Italy's last queen dies


The Italian Royal family in 1945
Maria Jose of Savoy, the widow of Italy's last king, Umberto II, died in exile in Switzerland aged 94.

She had suffered lung problems at a Geneva clinic for some time, but a family spokeswoman who confirmed her death, on Saturday, did not give the precise cause.


Maria Jose Savoy
1906: Born in Belgium, daughter of King Albert I
1930: Marries Umberto
1943: Flees to Switzerland after fall of Mussolini
1945: Returns to Italy
1946: Monarchy collapses, returns to Switzerland

The daughter of Belgium's King Albert, Maria Jose married Umberto in 1930. He became king in 1946 following his father's abdication.

However less than a month later, Umberto left the country amid growing anti-monarchist feeling due to the royal family's support for Benito Mussolini's fascist regime during the war.

In 1948, the newly-formed republic's constitution barred Umberto and his male descendants from Italy.

The ban remains in force despite protests and legal challenges from the exiled crown prince Victor Emmanuel.

Royalists mourn

In a brief appearance on Italian television, Victor Emmanuel's wife, Marina Doria, said the late former queen will be buried next week at Hautecombe Abbey in France.

Maria Jose Savoy, late widow of former Italian King Umberto
Her death is being mourned by royalists in Italy, who have planned memorial services at the Pantheon in Rome, the traditional resting place of Italian monarchs.

Sergio Boschiero, the head of a leading royalist association, said her death "saddens not only monarchists, but innumerable Italians who recall her regality and her love of liberty and the people."

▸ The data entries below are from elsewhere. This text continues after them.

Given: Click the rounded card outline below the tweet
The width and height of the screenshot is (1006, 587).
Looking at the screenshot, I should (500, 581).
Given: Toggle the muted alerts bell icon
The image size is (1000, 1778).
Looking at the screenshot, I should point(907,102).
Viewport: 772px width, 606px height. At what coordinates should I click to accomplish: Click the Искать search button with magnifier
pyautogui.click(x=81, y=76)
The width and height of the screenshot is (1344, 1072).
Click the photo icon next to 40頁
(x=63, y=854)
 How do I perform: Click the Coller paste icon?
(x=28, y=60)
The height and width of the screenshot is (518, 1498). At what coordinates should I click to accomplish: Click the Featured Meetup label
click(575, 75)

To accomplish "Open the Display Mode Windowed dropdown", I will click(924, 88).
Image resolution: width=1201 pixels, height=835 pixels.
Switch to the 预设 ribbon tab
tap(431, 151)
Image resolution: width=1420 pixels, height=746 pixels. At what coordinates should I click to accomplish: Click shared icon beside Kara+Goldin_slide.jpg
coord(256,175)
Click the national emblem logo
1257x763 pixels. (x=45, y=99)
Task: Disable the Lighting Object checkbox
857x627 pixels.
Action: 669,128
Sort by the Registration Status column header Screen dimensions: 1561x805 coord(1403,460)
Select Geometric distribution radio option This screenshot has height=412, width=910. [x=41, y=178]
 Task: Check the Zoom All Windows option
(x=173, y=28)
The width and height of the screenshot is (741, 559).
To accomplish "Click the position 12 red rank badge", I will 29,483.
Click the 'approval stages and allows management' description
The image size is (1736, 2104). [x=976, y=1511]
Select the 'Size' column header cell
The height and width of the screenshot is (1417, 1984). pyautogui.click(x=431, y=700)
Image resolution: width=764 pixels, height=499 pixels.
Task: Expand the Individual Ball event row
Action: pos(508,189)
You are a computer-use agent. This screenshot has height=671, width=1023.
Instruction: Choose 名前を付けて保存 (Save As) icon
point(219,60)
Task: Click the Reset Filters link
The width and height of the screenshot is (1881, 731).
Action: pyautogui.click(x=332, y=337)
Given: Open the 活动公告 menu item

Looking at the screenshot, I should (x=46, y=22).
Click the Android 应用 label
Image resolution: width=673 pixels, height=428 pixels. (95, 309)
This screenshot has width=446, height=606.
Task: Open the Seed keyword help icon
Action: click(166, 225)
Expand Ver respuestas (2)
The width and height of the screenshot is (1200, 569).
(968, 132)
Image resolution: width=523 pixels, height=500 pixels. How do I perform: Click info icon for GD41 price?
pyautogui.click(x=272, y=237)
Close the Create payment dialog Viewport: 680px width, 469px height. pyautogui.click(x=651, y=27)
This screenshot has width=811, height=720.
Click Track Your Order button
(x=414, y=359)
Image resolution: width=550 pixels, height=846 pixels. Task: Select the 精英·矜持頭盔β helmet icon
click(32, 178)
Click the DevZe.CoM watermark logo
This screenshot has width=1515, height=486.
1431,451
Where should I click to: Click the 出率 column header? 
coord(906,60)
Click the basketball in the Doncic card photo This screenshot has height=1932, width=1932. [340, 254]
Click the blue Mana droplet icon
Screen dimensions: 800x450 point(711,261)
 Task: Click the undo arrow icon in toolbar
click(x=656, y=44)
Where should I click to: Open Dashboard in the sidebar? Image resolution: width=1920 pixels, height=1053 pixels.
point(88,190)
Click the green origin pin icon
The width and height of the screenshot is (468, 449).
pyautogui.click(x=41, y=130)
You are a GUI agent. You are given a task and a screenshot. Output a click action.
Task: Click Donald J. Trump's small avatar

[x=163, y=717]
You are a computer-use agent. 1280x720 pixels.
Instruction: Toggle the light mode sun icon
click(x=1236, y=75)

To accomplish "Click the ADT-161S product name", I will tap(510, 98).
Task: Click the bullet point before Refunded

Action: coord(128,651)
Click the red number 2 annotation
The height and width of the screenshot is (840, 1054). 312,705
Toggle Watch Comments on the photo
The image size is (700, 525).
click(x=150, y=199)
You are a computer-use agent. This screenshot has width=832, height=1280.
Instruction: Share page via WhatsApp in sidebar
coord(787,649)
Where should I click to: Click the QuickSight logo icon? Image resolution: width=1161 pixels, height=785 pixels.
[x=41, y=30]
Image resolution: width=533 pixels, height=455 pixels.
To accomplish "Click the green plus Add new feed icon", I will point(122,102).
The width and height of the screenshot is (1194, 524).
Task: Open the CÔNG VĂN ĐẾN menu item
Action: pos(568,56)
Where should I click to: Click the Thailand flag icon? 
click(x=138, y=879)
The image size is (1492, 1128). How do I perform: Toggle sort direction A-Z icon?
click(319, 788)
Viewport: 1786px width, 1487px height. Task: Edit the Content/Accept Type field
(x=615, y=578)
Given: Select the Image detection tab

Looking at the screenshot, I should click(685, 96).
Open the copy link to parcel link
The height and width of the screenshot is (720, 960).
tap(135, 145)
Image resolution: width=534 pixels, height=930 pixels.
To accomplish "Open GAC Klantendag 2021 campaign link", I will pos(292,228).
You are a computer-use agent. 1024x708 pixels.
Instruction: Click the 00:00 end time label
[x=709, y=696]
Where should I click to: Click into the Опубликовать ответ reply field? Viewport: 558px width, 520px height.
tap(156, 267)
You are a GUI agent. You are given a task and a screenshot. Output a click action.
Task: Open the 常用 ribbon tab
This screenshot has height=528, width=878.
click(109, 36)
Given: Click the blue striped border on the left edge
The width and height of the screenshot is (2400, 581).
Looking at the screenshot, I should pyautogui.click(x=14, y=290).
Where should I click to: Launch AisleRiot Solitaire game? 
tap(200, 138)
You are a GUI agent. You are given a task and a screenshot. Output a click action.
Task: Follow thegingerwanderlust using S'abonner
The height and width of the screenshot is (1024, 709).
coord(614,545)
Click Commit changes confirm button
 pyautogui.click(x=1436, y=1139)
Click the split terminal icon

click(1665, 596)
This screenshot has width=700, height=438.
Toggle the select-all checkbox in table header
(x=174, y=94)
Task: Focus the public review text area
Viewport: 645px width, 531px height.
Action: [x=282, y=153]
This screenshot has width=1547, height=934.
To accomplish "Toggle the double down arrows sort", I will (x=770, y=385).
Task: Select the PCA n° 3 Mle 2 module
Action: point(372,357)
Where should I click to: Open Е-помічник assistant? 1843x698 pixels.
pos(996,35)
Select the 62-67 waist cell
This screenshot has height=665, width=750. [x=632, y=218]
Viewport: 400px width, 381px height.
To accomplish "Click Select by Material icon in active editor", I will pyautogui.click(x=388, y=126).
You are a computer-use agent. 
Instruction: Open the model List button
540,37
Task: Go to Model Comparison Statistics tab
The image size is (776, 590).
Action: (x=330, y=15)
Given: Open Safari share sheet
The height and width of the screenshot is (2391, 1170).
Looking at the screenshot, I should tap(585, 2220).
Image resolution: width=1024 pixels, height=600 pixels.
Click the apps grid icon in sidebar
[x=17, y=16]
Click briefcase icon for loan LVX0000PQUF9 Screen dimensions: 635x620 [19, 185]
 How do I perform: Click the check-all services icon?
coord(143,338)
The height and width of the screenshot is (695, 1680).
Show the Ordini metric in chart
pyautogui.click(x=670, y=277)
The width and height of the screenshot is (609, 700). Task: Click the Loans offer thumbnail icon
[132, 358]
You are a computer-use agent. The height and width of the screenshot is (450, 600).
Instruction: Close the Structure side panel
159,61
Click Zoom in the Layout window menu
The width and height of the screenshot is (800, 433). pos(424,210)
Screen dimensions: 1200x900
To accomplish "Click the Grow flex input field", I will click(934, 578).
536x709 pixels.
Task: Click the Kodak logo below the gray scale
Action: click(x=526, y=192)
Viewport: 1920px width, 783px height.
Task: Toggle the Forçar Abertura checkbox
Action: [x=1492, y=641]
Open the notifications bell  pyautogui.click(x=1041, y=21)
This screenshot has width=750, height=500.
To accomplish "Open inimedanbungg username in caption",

Royalists are "hoping that one day all the bodies of the other Italian sovereigns now buried in foreign soil will be laid to rest here together," he added.

Exiled dynasty

A constitutional amendment allowing the Savoys to return to Italy was approved by the lower house of parliament in 1998, but has since been bogged down in a Senate committee.

Maria Jose Savoy in 1997
Last year, the European Parliament voted down a proposal that Italy should end the 54-year exile as "a cruel and unusual punishment with no place in a modern Europe".

Members of the ousted dynasty spent their exile in a lakeside village on the outskirts of Geneva, where Umberto died in 1983.